begin
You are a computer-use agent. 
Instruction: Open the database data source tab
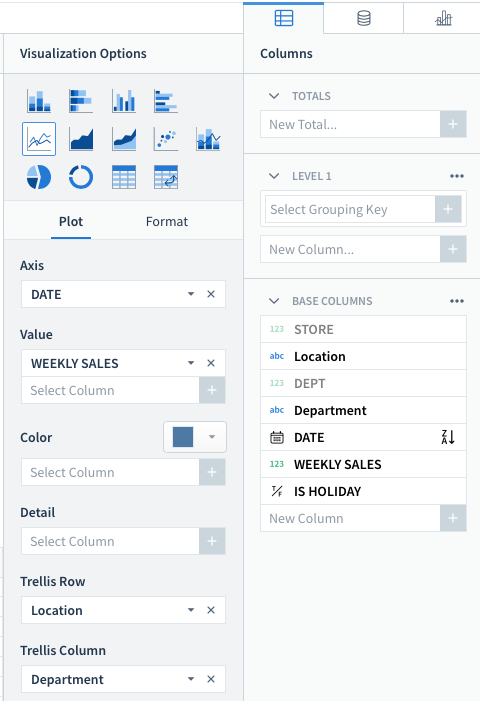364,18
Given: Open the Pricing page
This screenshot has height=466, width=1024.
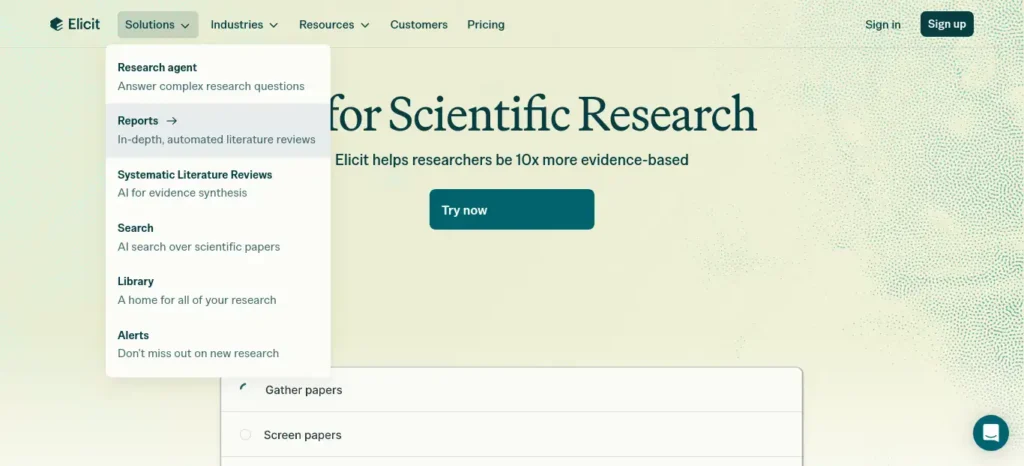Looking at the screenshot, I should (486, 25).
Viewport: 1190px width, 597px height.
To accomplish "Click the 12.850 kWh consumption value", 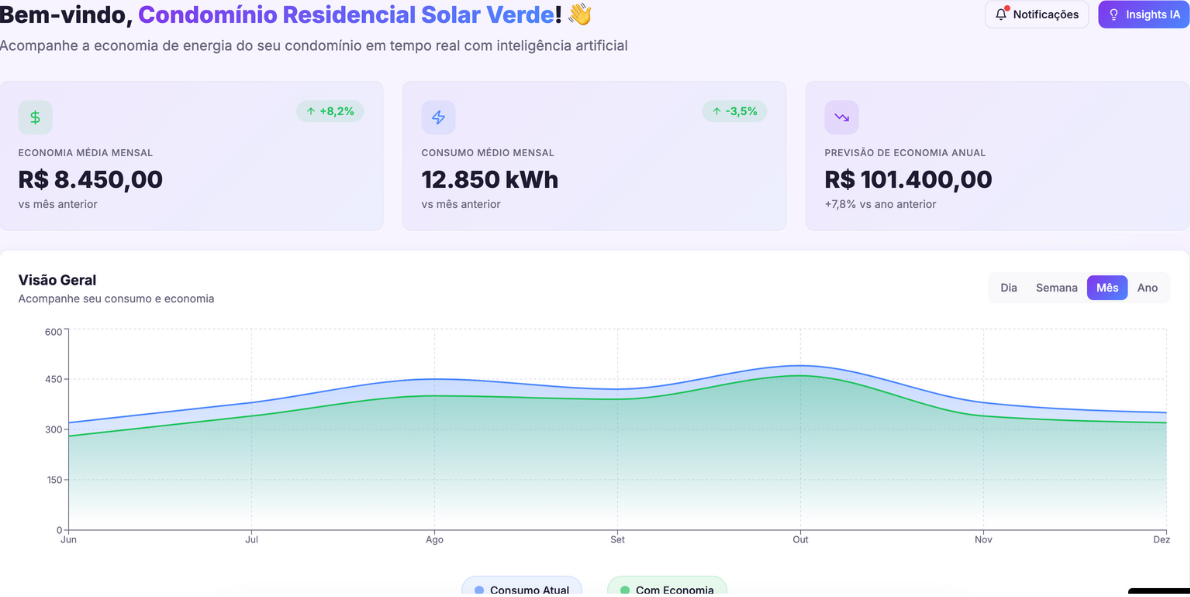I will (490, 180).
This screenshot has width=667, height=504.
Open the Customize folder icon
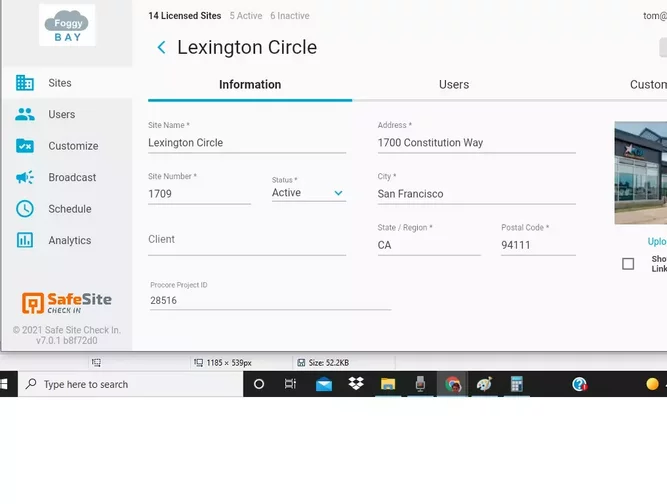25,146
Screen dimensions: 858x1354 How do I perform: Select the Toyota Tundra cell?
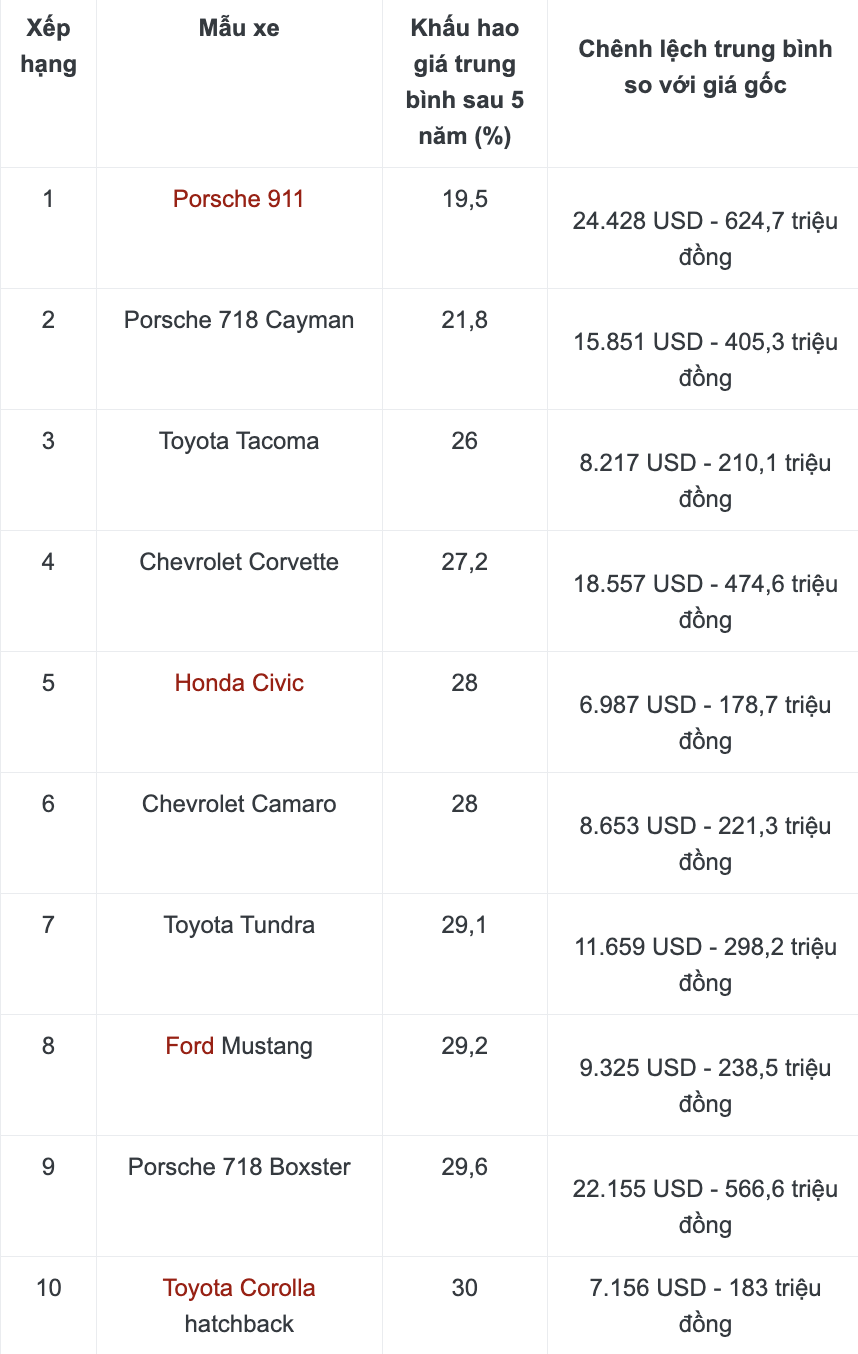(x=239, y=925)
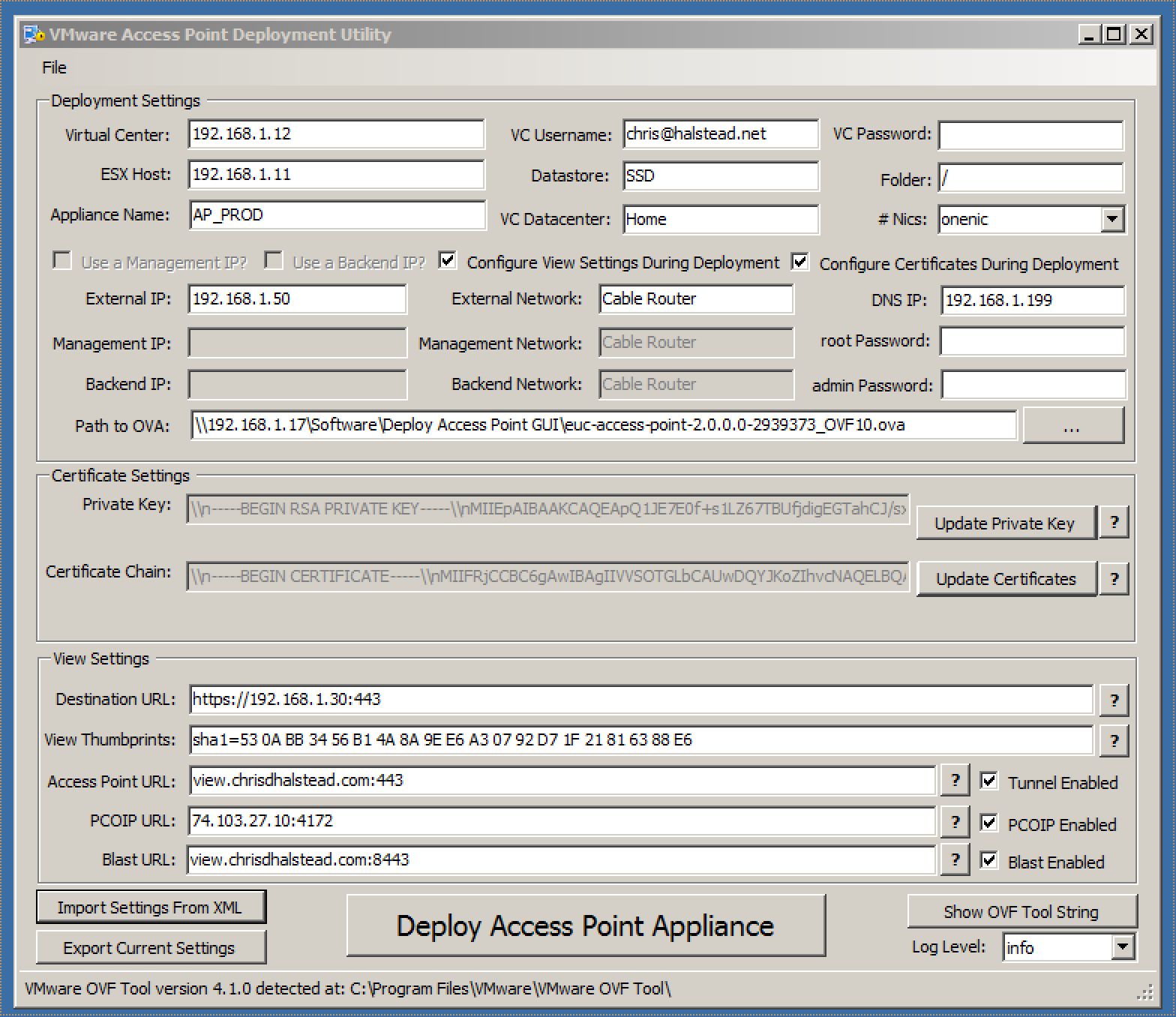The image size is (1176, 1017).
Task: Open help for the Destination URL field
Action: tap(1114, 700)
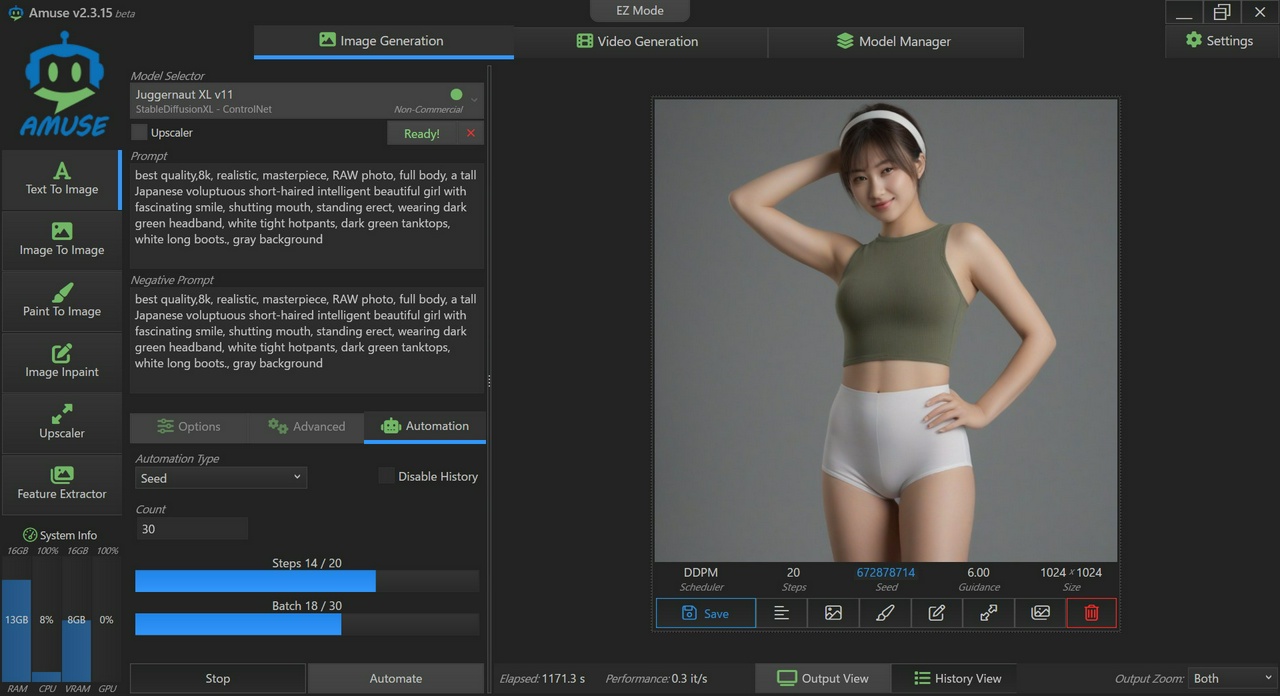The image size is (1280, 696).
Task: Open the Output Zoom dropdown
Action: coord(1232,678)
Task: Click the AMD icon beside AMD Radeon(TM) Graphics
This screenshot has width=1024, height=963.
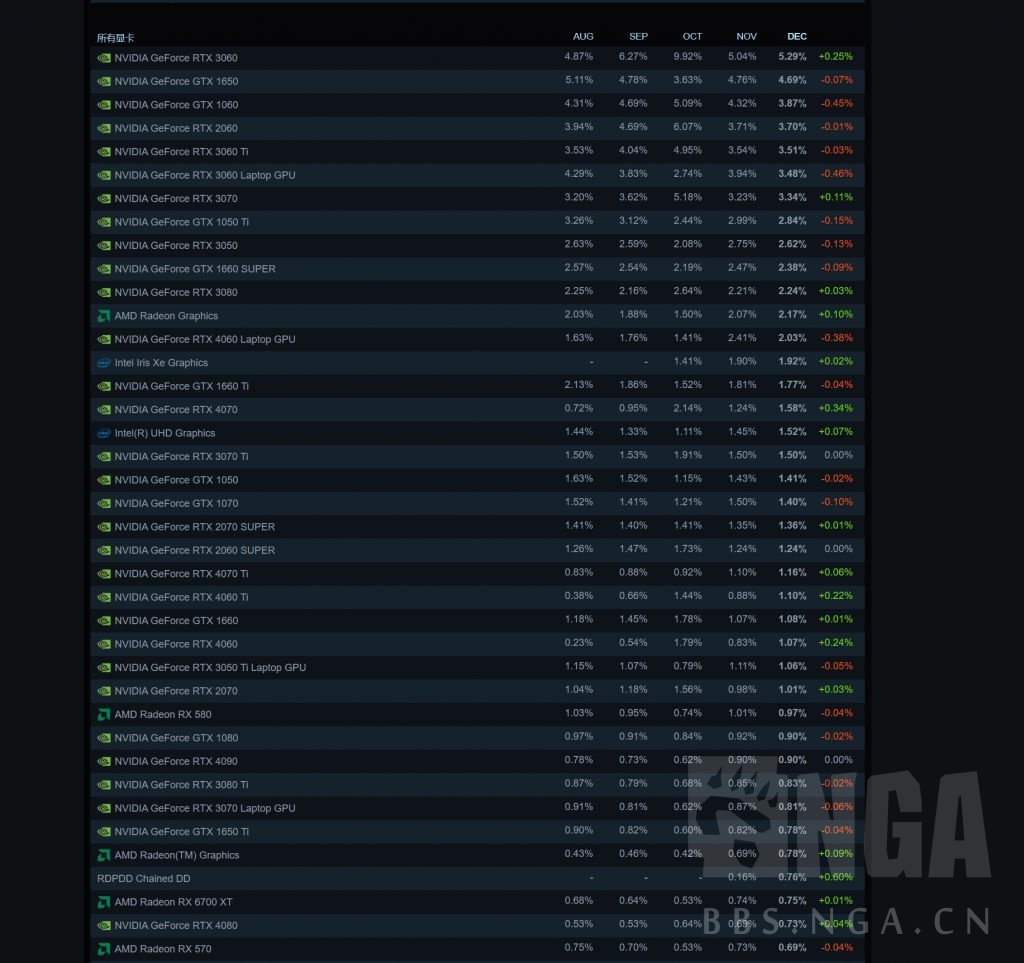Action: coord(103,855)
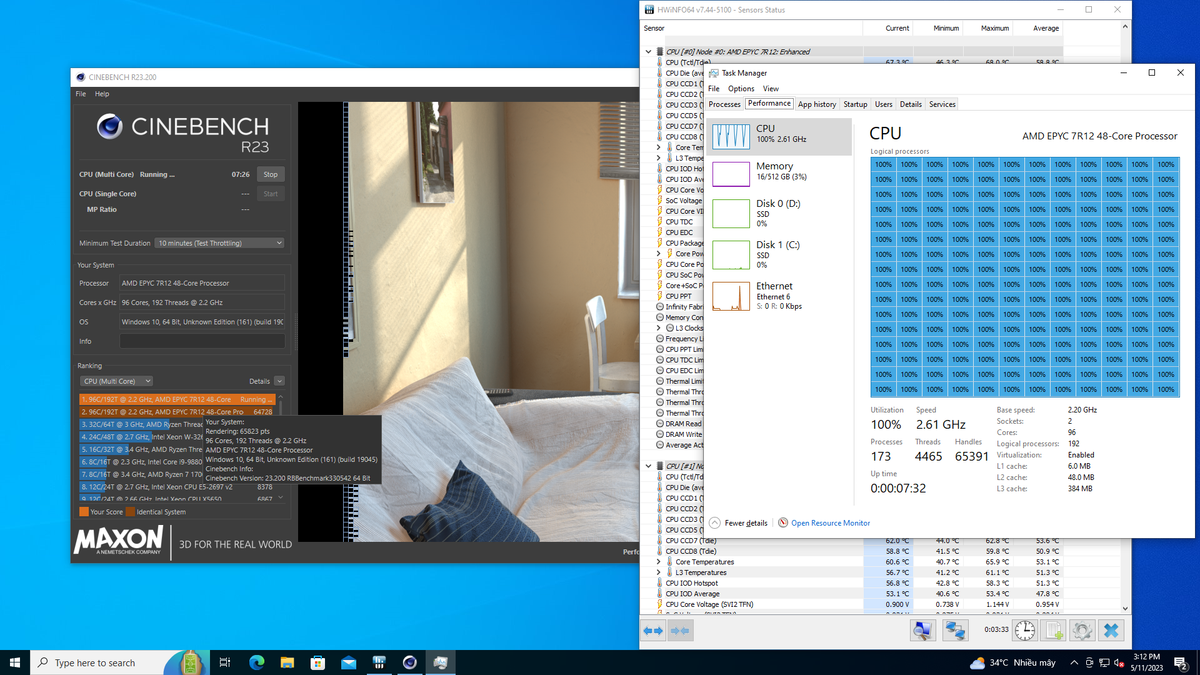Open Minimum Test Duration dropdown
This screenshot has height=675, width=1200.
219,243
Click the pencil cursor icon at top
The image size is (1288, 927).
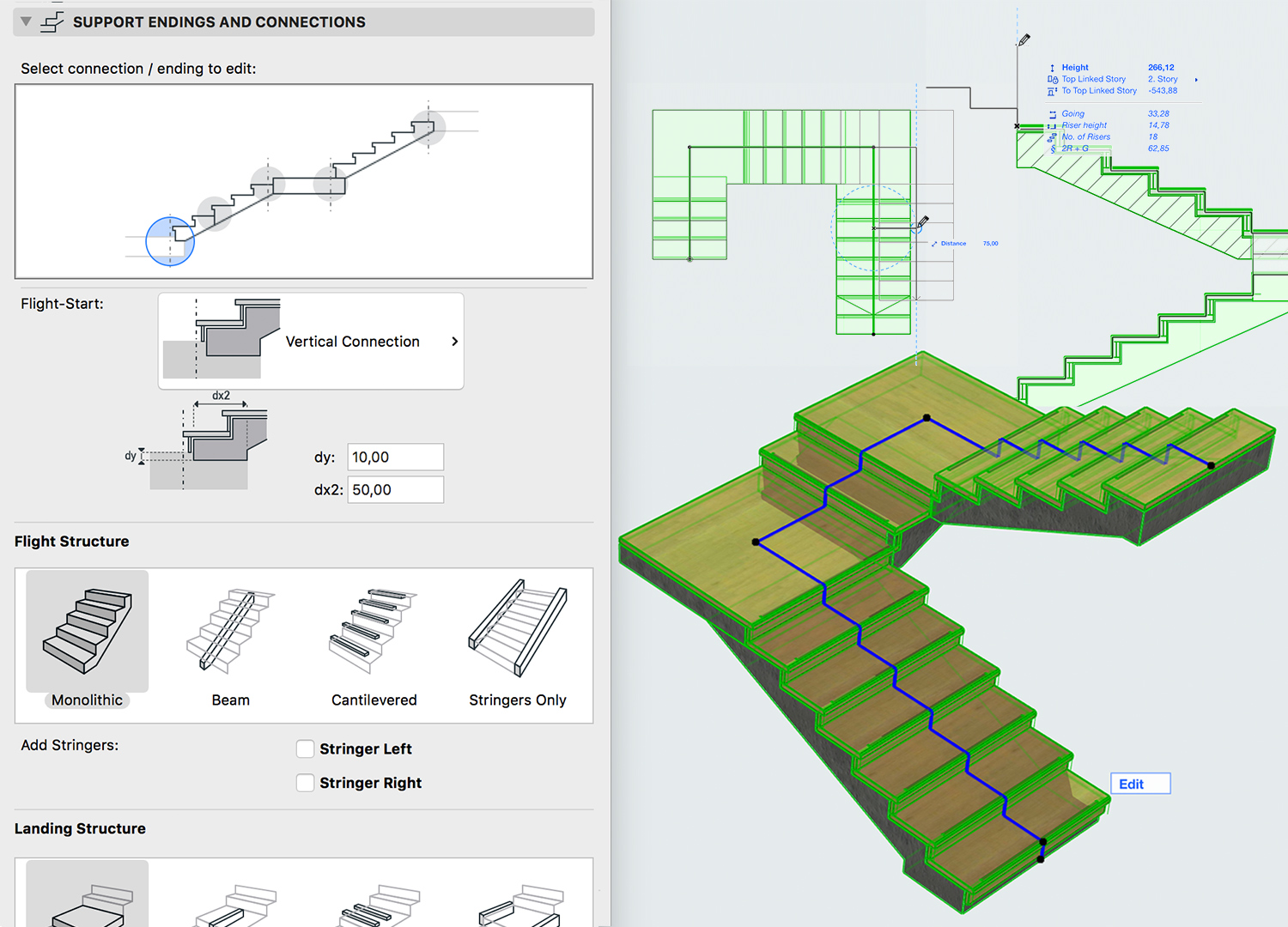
end
### Instructions to follow:
Reproduce everything in the listing from the line containing "This screenshot has width=667, height=504." down to the line containing "Action: coord(1232,678)", substituting "Settings folder" for "Customize folder" and leaving out the pictures.

### Final result:
This screenshot has width=667, height=504.
Open the Settings folder icon
25,146
Screen dimensions: 858x1354 How do I perform: Select the Toyota Tundra cell?
(x=239, y=925)
The image size is (1176, 1017).
Task: Open help for the Destination URL field
Action: tap(1114, 700)
The image size is (1280, 696).
Task: Open the Output Zoom dropdown
Action: coord(1232,678)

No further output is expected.